Highly hemo-compatible, mechanically strong, and conductive dual cross-linked polymer hydrogels

Abstract

A new class of hydrogels distinguished by electro-conductivity and high hemo-compatibility, which resemble biological tissues, are promising candidates for a plethora of biomedical applications. This work describes the design of highly elastic and biocompatible hydrogels using polypyrrole (PPy) as the conductivity media. The bio-inspired design of heparin-mimicking sodium alginate (HMSA) combined with tough alginate/polyacrylamide (PAM) is selected to form chemical and physical cross-linked binary hydrogel networks, while the incorporation of interfacial polymerized PPy endows the hydrogels with electro-conductivity.

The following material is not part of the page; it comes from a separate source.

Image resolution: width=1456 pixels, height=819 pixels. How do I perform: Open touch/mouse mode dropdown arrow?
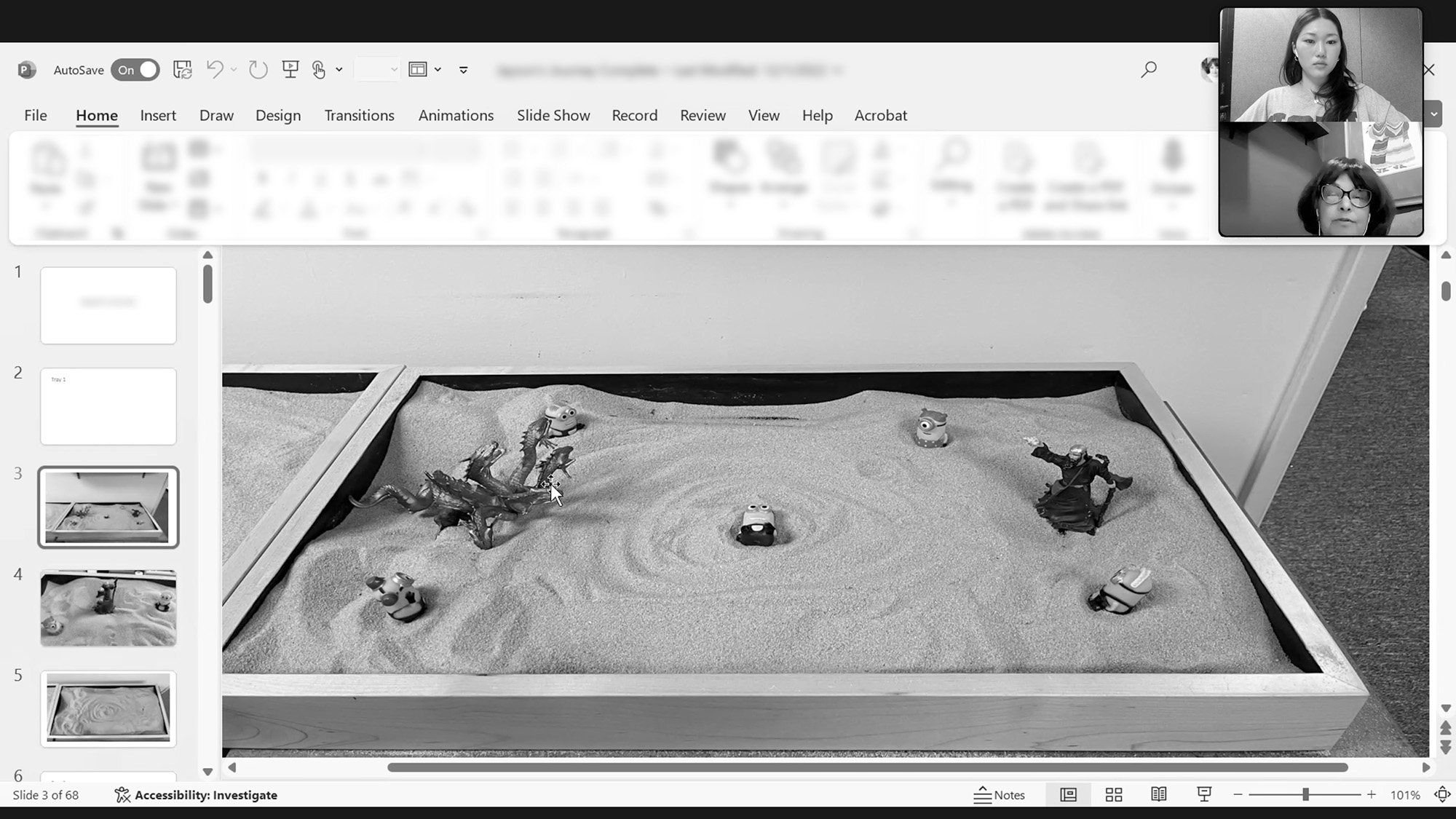(339, 70)
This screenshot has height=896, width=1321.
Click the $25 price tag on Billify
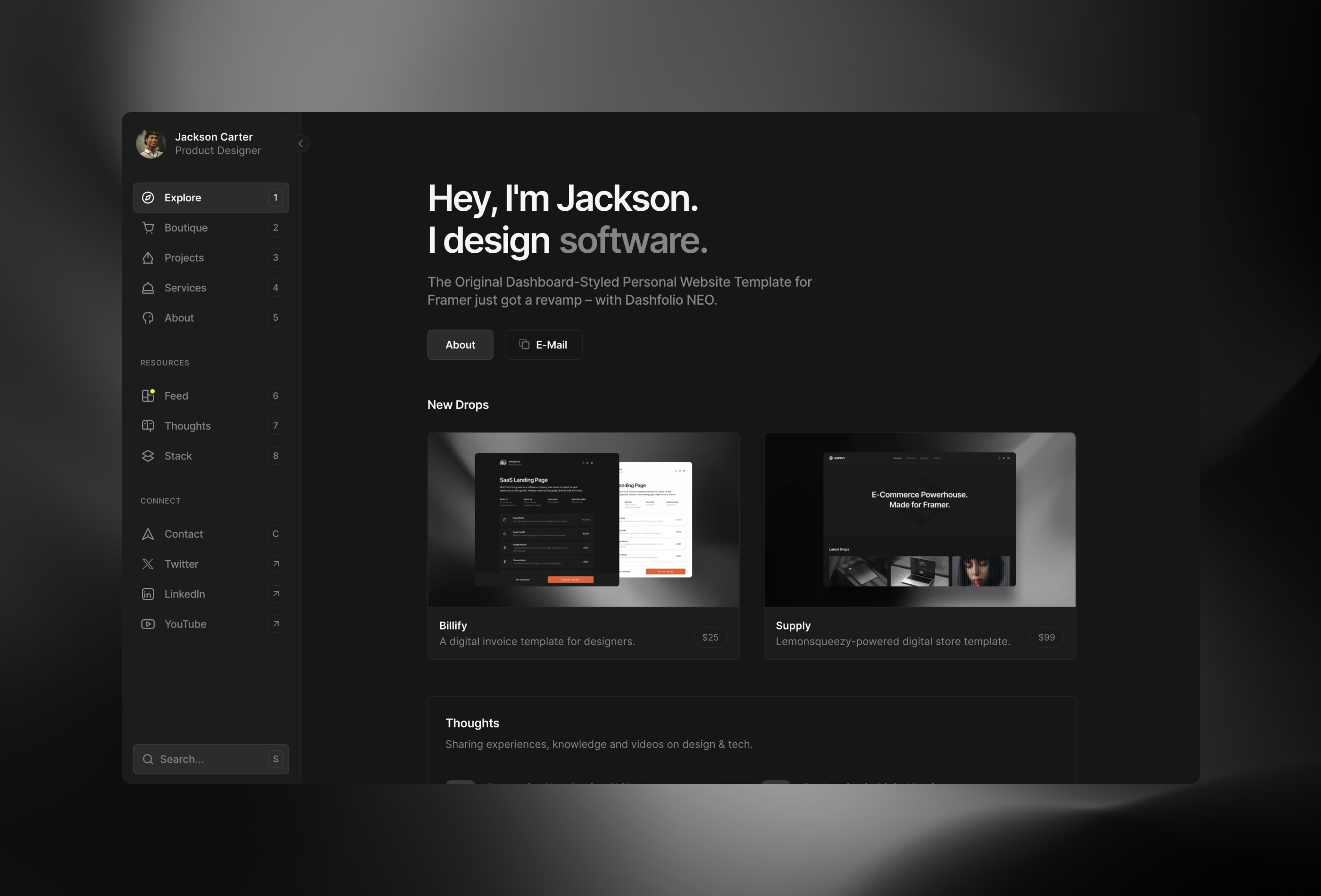710,637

The resulting hydrogels exhibit a mesh-like hierarchical structure with excellent mechanical strength; moreover, the hydrogels show greatly enhanced electro-conductivity (up to 0.63 S m⁻¹). In addition, due to the presence of the unique heparin-mimicking structure, the hydrogels possess a desirable anticoagulant ability and biocompatibility demonstrated via antithrombotic evaluations together with cell culture observations. The facile synthesis of HMSA/PAM/PPy hydrogels and their robust physical, chemical and biological performance make them attractive components for the future generation of biosensors and bioelectrodes.